**Exercise instructions**:
Each record is to be copied exactly, with its pictures left behind.

[Working data Boundary: Start]

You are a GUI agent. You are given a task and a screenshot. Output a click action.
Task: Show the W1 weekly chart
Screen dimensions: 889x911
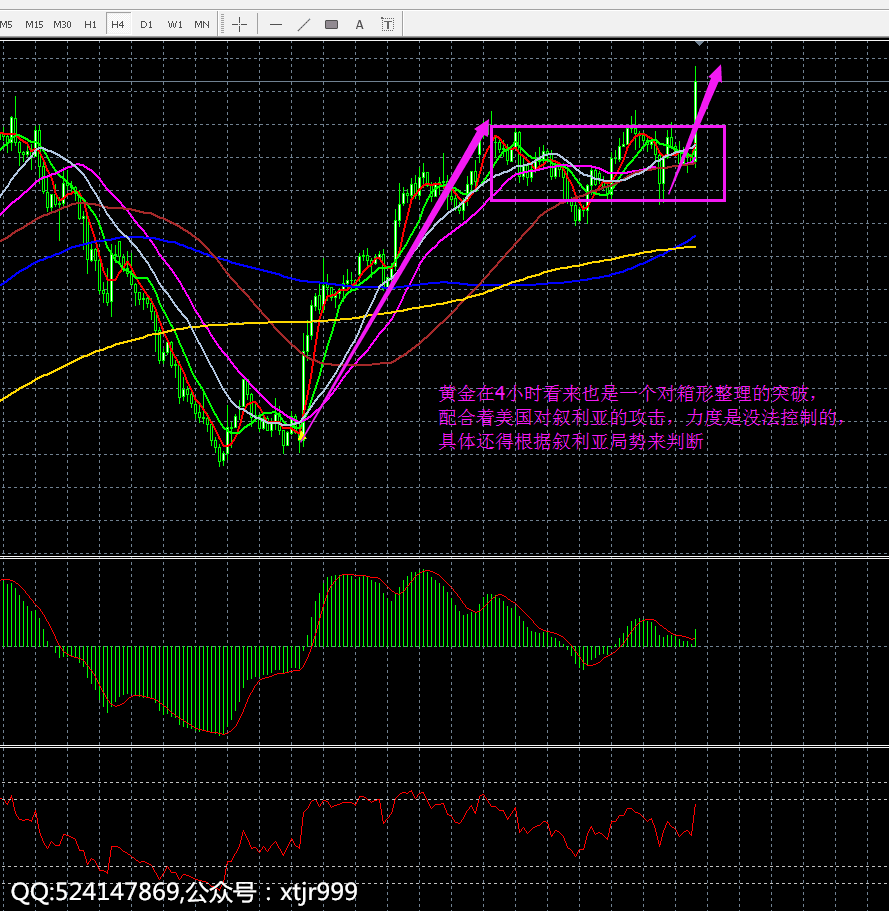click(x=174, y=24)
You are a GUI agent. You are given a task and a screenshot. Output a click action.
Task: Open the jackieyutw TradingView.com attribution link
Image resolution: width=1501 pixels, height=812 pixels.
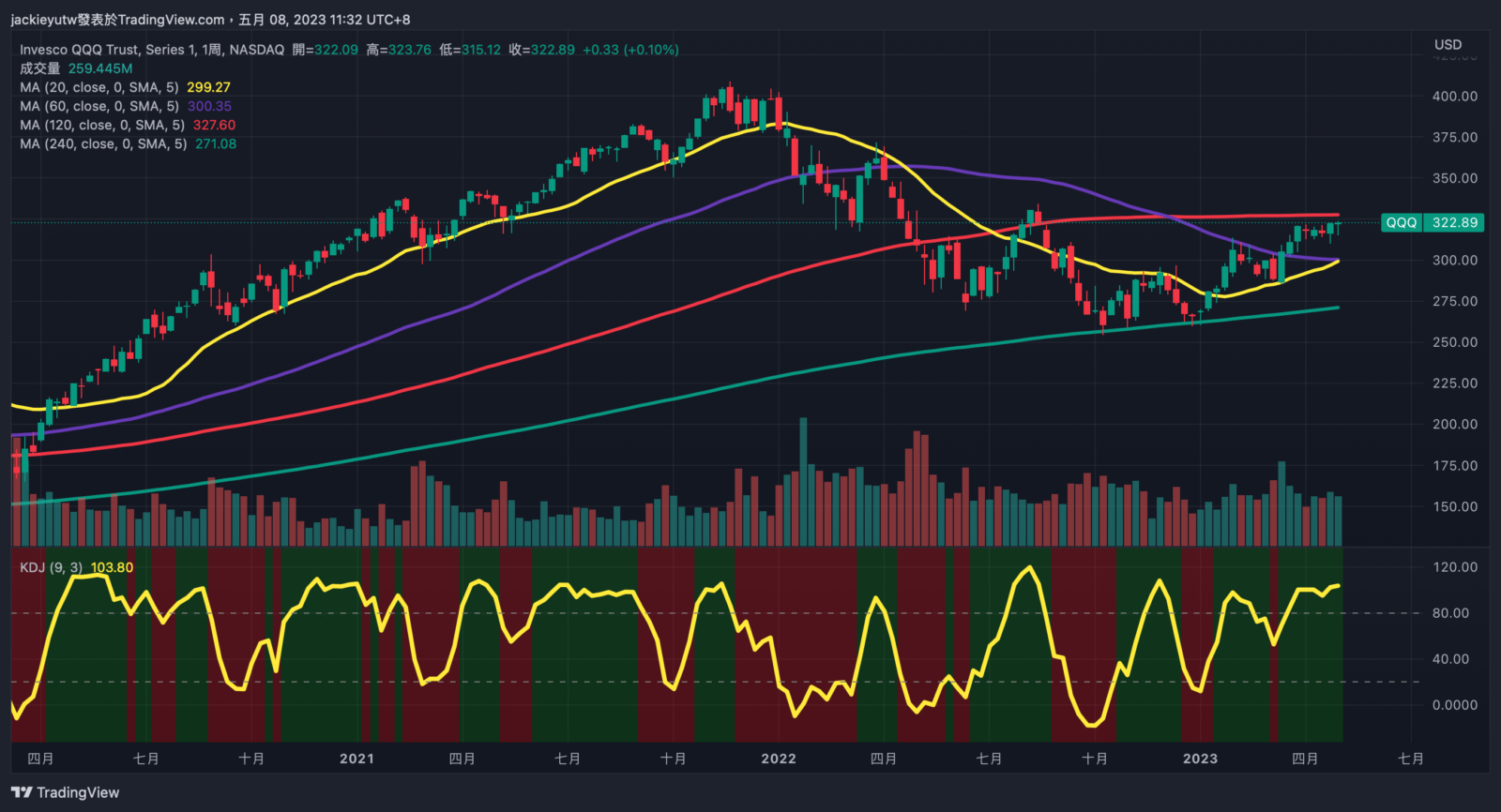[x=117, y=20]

[Working data Boundary: End]

**Task solution**:
You are a GUI agent. You are given a task and a screenshot. Output a click action.
Task: Show the W1 weekly chart
Screen dimensions: 889x911
click(x=174, y=24)
You are a GUI agent. You are given a task and a screenshot. Output a click action.
Task: Open the jackieyutw TradingView.com attribution link
Image resolution: width=1501 pixels, height=812 pixels.
[x=117, y=20]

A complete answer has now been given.